Crèche à 1,50 €, coût réel : 13,53 €
Dans les allées du marché, certains habitants découvrent avec surprise l’écart entre ce qu’ils paient et ce que cela coûte à la collectivité. Une habitante de 35 ans, mère de quatre enfants, confiait ainsi sa stupéfaction en découvrant qu’une heure de crèche, facturée en moyenne 1,50 € aux familles, coûtait en réalité 13,53 €. Elle reconnaissait avoir rarement mesuré ce que cela impliquait, notamment en termes de salaires et de repas fournis. Pour un ancien fonctionnaire, cette campagne a le mérite de « remettre les choses à leur place », face à ce qu’il qualifie de critiques parfois systématiques contre les services publics. Il estimait que cette démarche incitait à plus de responsabilité citoyenne. Même constat du côté des usagers des transports : un conducteur de bus soulignait qu’un ticket vendu 1,50 € revient en réalité à 11,79 € à la collectivité. Il disait avoir pris l’habitude de rappeler ce chiffre aux usagers mécontents des hausses de tarifs, ce qui, selon lui, calmait les esprits et aidait à faire passer le message.

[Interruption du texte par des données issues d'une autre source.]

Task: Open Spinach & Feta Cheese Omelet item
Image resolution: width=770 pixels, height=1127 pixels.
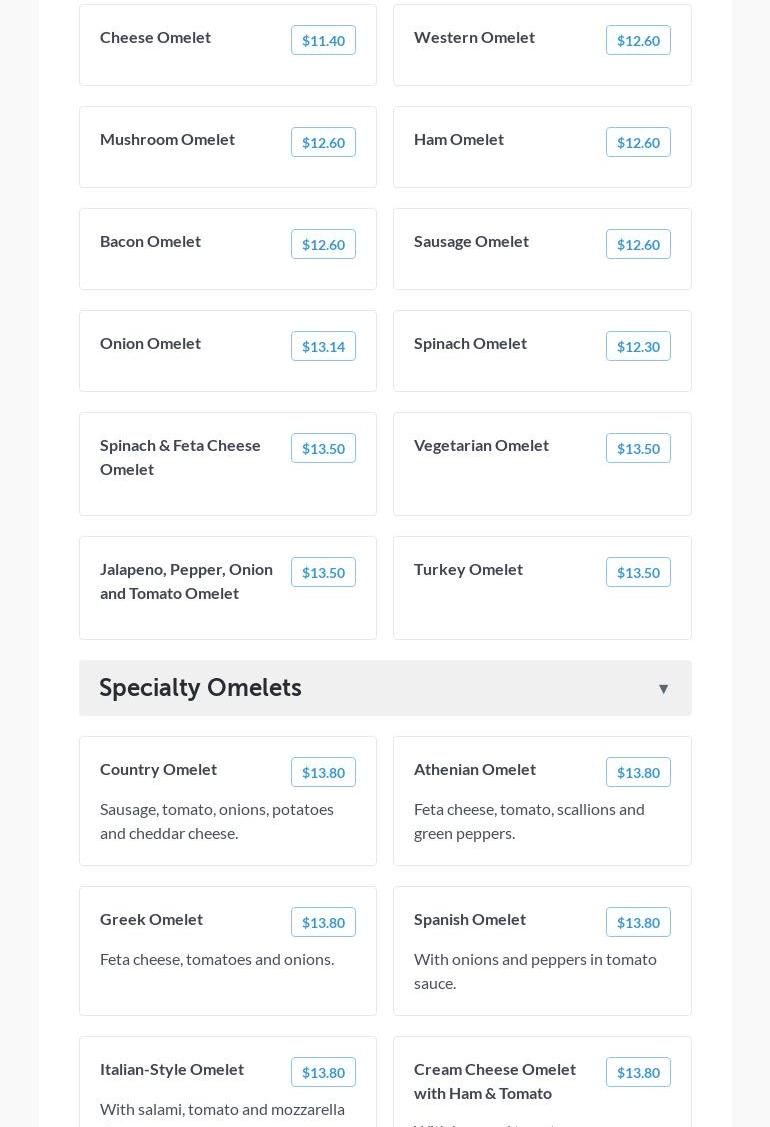Action: click(x=181, y=457)
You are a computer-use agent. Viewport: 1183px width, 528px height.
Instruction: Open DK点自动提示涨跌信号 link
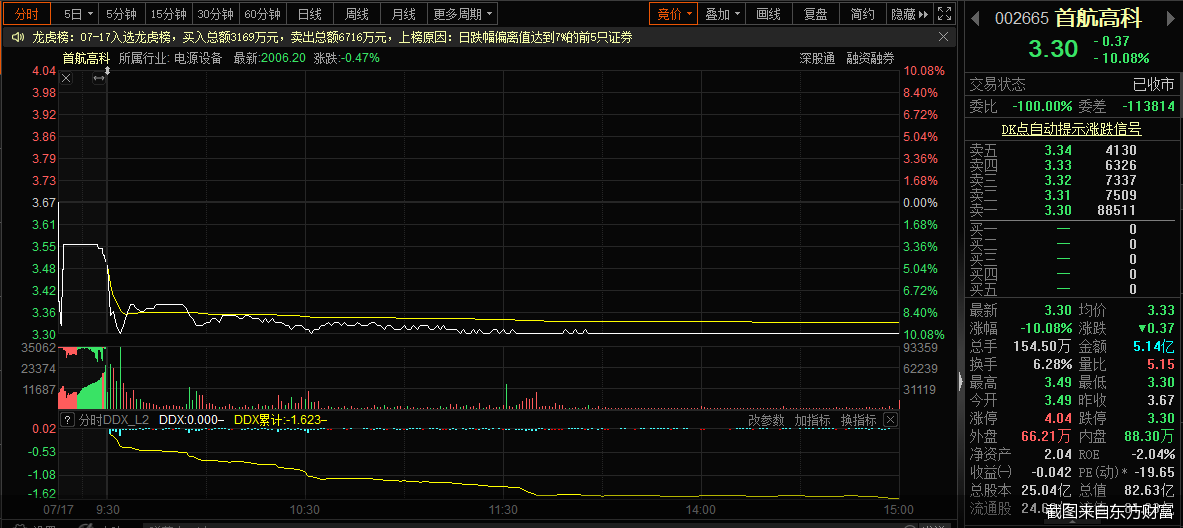coord(1071,128)
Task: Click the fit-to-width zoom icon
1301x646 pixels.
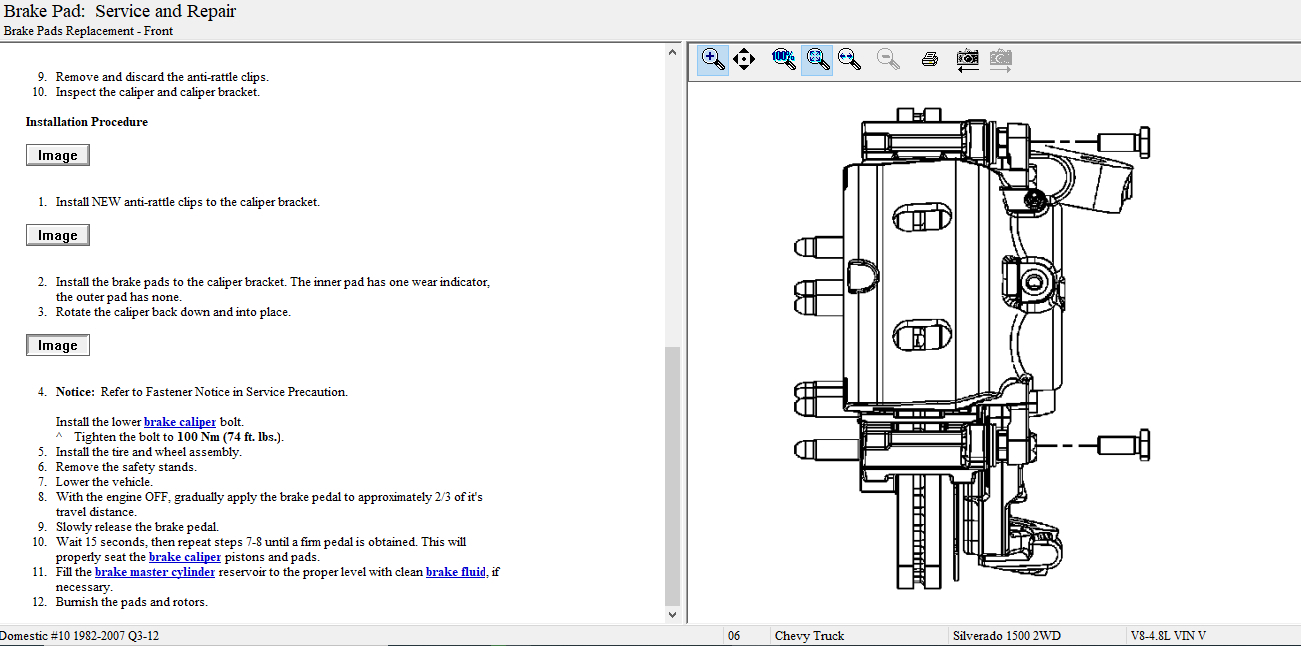Action: (x=849, y=59)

Une pédagogie face aux critiques
Le maire de Château-Thierry et président de l’agglomération, Sébastien Eugène, expliquait vouloir rétablir une forme de vérité budgétaire, notamment à l’approche des élections municipales. Il rappelait que, contrairement à une idée reçue, l’impôt sur le revenu n’alimente pas directement les budgets locaux : ce sont principalement les taxes foncières et les contributions des entreprises qui financent les services de proximité. Crèches, transports collectifs, écoles de musique, entretien des bâtiments, soutien aux associations : la liste des postes concernés est longue. L’élu regrettait par ailleurs que les hausses de tarifs décidées par des collectivités soient souvent beaucoup plus mal perçues que celles du secteur privé, même lorsqu’elles suivent simplement l’inflation. Il voyait dans cette campagne une arme de pédagogie face aux discours simplistes qui, selon lui, ne manqueraient pas de refaire surface à l’approche du scrutin. L’initiative, bien reçue localement, commence déjà à faire des émules : plusieurs collectivités, dont l’agglomération de Cholet, ont pris contact avec les services de Château-Thierry pour s’en inspirer. Un affichage clair pour une démocratie plus informée.